Please repeat every record exactly, leaving out any pictures.
——————
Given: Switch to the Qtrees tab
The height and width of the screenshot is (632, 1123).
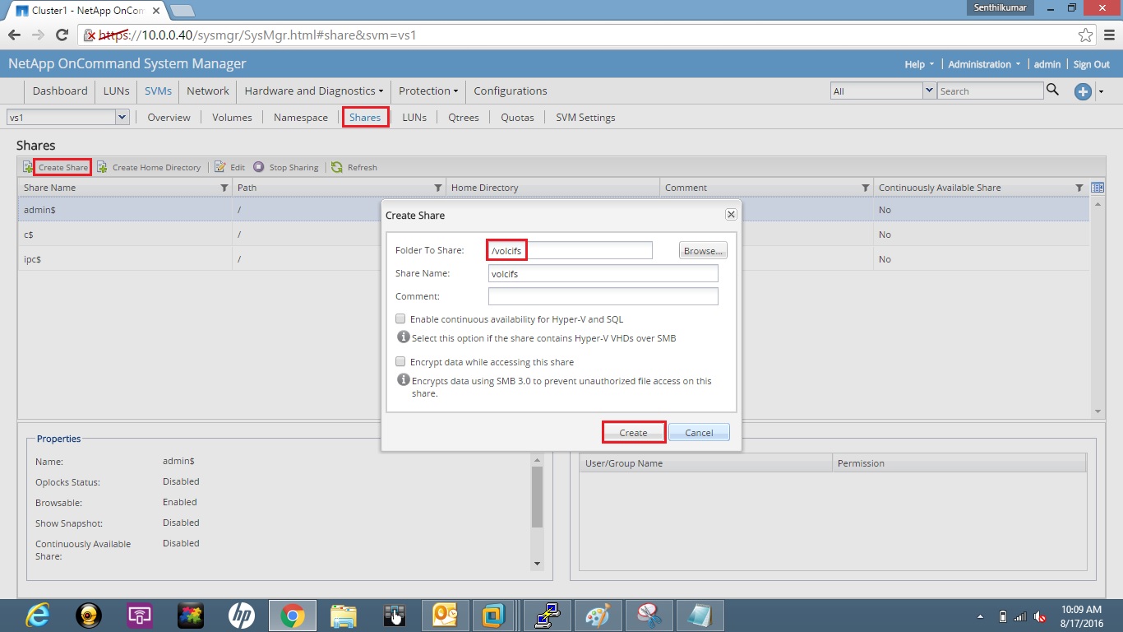Looking at the screenshot, I should click(463, 118).
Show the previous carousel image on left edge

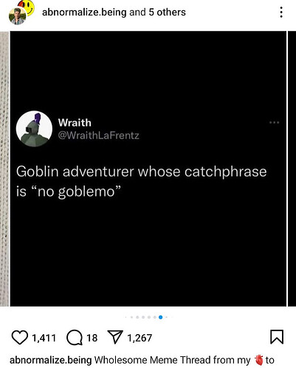(4, 169)
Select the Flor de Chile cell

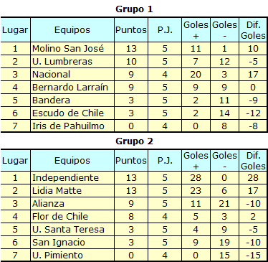pos(72,217)
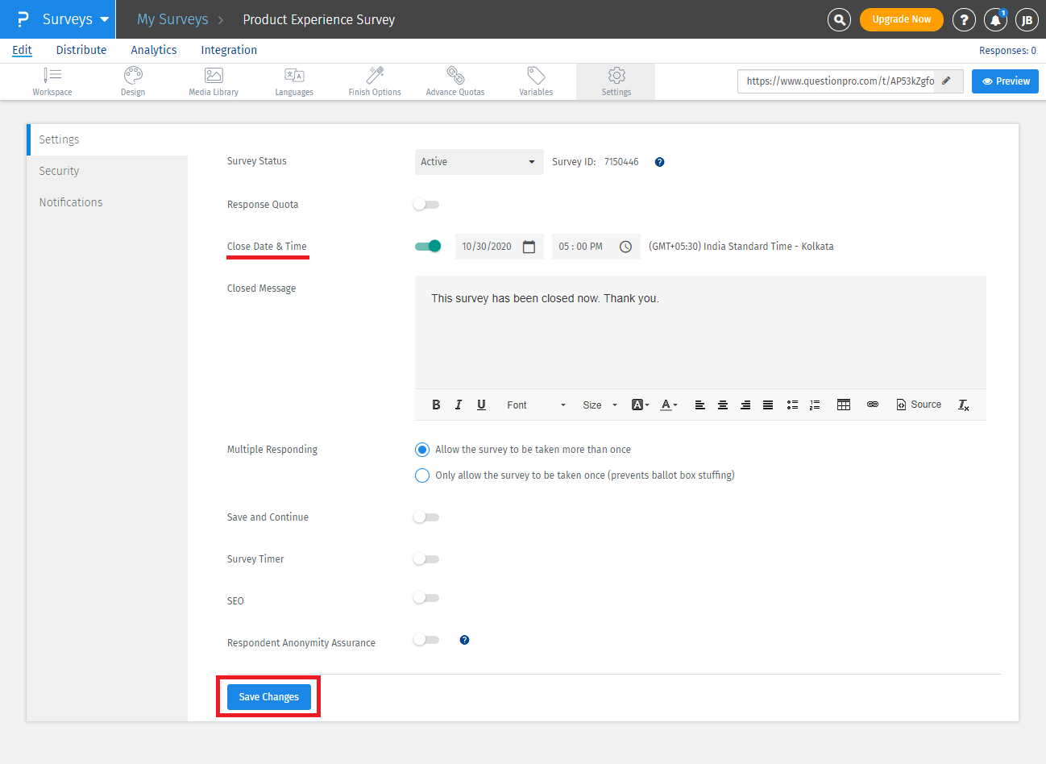This screenshot has width=1046, height=764.
Task: Enable the Response Quota toggle
Action: [426, 205]
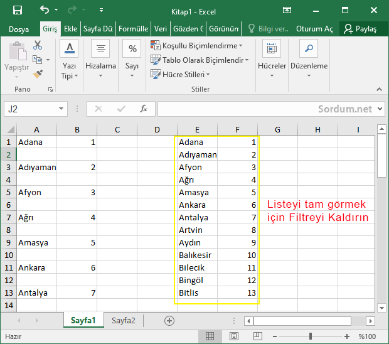The image size is (389, 344).
Task: Click the Save icon in title bar
Action: tap(17, 11)
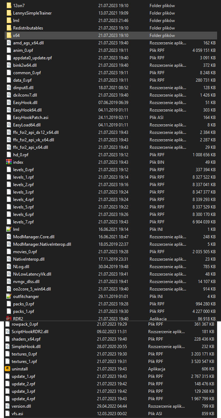Select the vfs.asi file icon

[x=7, y=413]

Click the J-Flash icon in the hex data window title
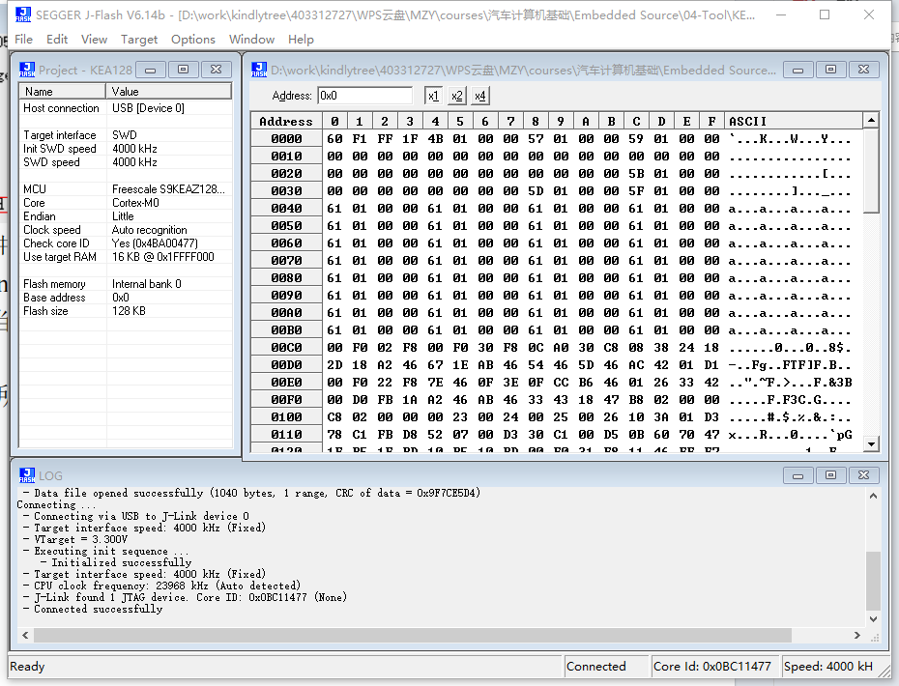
——————
- Solution to this problem
Given: Switch to the Qtrees tab
The height and width of the screenshot is (632, 1123).
Looking at the screenshot, I should click(463, 118).
Show the previous carousel image on left edge

(4, 169)
Select the Flor de Chile cell

pos(72,217)
This screenshot has width=1046, height=764.
Task: Enable the Response Quota toggle
Action: [426, 205]
The image size is (389, 344).
Task: Click the Save icon in title bar
Action: tap(17, 11)
Select the vfs.asi file icon

[x=7, y=413]

Click the J-Flash icon in the hex data window title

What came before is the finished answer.